= Dufferin—Peel—Wellington—Grey (provincial electoral district) =

Former provincial electoral district in Ontario, Canada

Dufferin—Peel—Wellington—Grey is a former provincial electoral district in southwestern Ontario, Canada, that elected one Member of the Legislative Assembly of Ontario. It was created in 1999 from Wellington, Grey and Dufferin—Peel. It was abolished in 2007 into Dufferin—Caledon, Bruce—Grey—Owen Sound, Perth—Wellington and Wellington—Halton Hills ridings.

The riding included all of Dufferin County plus the municipalities of Caledon, Erin, West Luther Township, Arthur, Southgate and Mount Forest.

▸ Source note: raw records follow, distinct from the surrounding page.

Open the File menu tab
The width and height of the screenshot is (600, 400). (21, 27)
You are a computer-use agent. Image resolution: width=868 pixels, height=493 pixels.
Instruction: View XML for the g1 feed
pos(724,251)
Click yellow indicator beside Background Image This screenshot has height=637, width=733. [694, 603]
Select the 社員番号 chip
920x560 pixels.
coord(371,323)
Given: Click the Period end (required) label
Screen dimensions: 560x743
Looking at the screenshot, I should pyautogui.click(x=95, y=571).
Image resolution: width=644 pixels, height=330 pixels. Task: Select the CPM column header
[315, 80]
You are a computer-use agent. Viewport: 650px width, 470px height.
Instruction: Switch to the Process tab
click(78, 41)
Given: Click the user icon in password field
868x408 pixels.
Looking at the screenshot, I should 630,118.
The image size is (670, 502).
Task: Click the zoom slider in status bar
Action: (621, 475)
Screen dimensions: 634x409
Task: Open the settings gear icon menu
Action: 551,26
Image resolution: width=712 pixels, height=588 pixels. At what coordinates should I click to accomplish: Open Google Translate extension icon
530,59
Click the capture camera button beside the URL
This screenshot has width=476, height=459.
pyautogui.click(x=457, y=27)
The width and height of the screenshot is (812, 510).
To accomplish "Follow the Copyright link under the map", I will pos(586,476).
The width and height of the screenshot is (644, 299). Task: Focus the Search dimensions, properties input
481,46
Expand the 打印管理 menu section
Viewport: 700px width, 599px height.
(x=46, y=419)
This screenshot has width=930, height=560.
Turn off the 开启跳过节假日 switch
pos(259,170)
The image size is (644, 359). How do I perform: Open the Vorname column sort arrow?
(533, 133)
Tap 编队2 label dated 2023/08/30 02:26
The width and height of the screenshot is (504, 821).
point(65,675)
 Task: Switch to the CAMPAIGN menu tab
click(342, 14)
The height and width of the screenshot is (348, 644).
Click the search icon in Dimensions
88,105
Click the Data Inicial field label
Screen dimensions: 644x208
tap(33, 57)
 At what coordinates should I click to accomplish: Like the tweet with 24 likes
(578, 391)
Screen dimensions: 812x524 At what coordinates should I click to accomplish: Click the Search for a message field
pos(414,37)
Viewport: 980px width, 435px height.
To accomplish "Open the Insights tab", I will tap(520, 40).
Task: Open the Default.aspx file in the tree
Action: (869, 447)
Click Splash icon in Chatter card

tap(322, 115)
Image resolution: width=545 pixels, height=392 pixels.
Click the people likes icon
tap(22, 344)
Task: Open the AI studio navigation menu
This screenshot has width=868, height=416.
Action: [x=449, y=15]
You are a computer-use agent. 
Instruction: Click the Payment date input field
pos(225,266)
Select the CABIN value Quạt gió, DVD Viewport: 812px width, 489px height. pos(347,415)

The provincial riding of Dufferin—Peel—Wellington—Grey was created when the Harris government passed a bill reducing the number of ridings electing Members of Provincial Parliament (MPPs) in the Legislative Assembly so that they were the same as the number of federal Members of Parliament from Ontario.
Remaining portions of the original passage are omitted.